There are not even two identifiable groupings by race, sexuality, wealth, or nationality. Gender is a God-ordained binary, but the others are not. All of these other classifications involve spectrums, not binaries. For example, contra the assertions of Critical Race Theory, there is no such thing as “black” and “white” people. If there were, then Barak Obama would be as much “white” as he is “black”, since his mom was one and his dad was the other.
But to maintain the binary, Critical Race Theory makes the ridiculous assertion that anyone having even one drop of blood with African descent makes a person “black”. And, of course, the Cultural Marxists go on to assert that “whites” are oppressing “blacks”. Such thinking is not biblical. It is Marxist. The problem is not “implicit bias” whereby two groups always exist and the dominant always oppresses the sub-dominant. In truth, the problem is called “Cultural Marxism”, and it has an ugly offspring called “intersectionality.”
It has been sad to watch how successful Cultural Marxism has been in American culture.
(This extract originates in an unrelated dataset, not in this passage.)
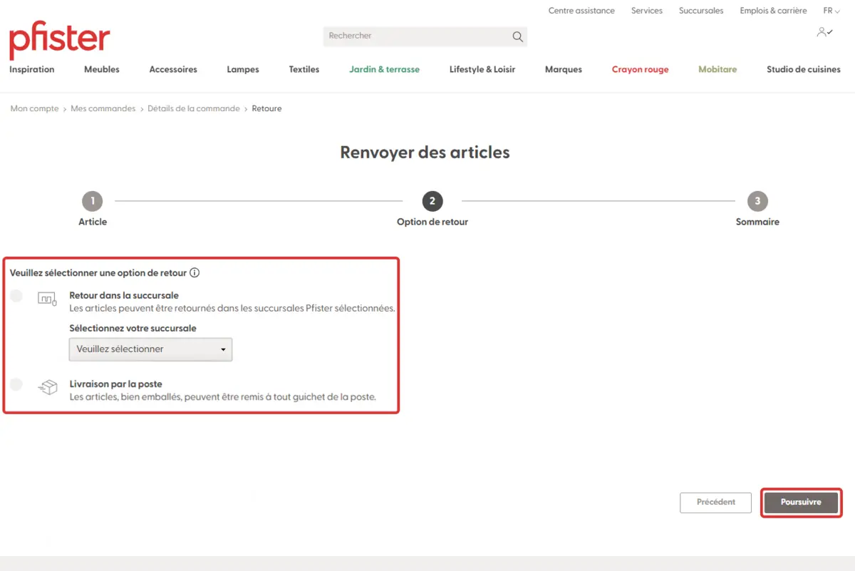Image resolution: width=855 pixels, height=571 pixels.
Task: Click step 3 Sommaire circle
Action: [757, 201]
Sadder still is the reality that it is working its way into the Church. Amazingly, even some of our best teachers don’t seem to recognize it. But listen to their conferences, read their books, hear their sermons, and the sad reality will soon be seen. Well-dressed in sheep’s clothing, a wolf called Marxism has entered our building. Let’s unmask this wolf and clear the Church of it the way Jesus cleared the Temple.